Je tiens à vous dire tout de suite…

1993, 92 représentations

Quelques bons petits spectacles sont également au menu de La Bâtie
Au côté des « locomotives» que sont Karge ou Deschamps, le festival ménage une place à de petits spectacles qui n’ont, qualitativement, rien à envier aux grosses production.
Le Courrier, 31 août 1994

Photo © Ariane Carro

DISTRIBUTION
Texte de Emmanuel Bove
Œil extérieur Dominique Bourquin – Jeu Claude Thébert – Scénographie Gilles Lambert – Costume Mireille Dessingy – Administration et production Claude Thébert – Photo © Ariane Carro

Samuel Beckett écrivain seul et déséspéré, a dit d’Emmanuel Bove, écrivain seul et déséspéré, qu’il avait “comme personne le sens du détail touchant”. De Claude Thébert, jouant seul dans le Je tiens à vous dire tout de suite…, les histoires de deux hommes déséspérés, on pourrait dire à peu près la même chose: qu’il a comme peu de monde le sens du petit geste touchant. Qu’il fasse rapidement mouvoir ses pupilles de gauche à droite, qu’il remette machinalement un napperon à sa place, ou qu’il sifflote gentiment pour des oiseaux à travers une petite fenêtre en bois, et vous avez saisi la détresse de son personnage, ses angoisses passées et son malheur futur.
Mais si les gestes de l’acteur sont simples et clairs, les textes qu’il a interprète, eux, ne le sont qu’en apparence. Vous les écoutez d’abord légèrement, croyant avoir affaire à une simple histoire d’amant trompé par une ingénue – thème ancien et rabattu – ou à celle d’un psychopathe qui prend plaisir à faire souffrir ses proches – thème récent mais non mois rabattu – jusqu’au moment où votre vision de la situation commence à se troubler. Vous vous dites que le premier pourrait bien être le seul artisan de son malheur, et que le deuxième ne s’est exilé que parce qu’il l’était déjà au milieu des siens. Mais de ces intuitions vous ne pourrez pas être certain. Au bout de chaque histoire, que l’homme trompé et le fou se soient détruits eux-mêmes ou que ce soit le monde qui n’ait pas voulu d’eux, vous ne serez sûr que d’une chose, c’est que l’un comme l’autre est seul et déséspéré.
Claude Thébert joue la plupart du temps dehors, à chaque fois dans un lieu différent, avec une grosse boîte à tout faire pour unique décor.

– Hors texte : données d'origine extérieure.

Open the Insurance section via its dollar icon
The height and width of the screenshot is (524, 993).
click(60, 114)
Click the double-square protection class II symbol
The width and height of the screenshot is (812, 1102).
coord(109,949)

Peut-être pour évoquer la vie de ces hommes perdus, comme il nous arrive d’en voir ici depuis quelque temps, qui n’ont presque plus rien, et qui finissent dans la rue. Ne croyez pourtant pas que son spectacle soit déprimant. Ses nonantes minutes passent en trois quart d’heures, et malgré son propos, on y rit souvent.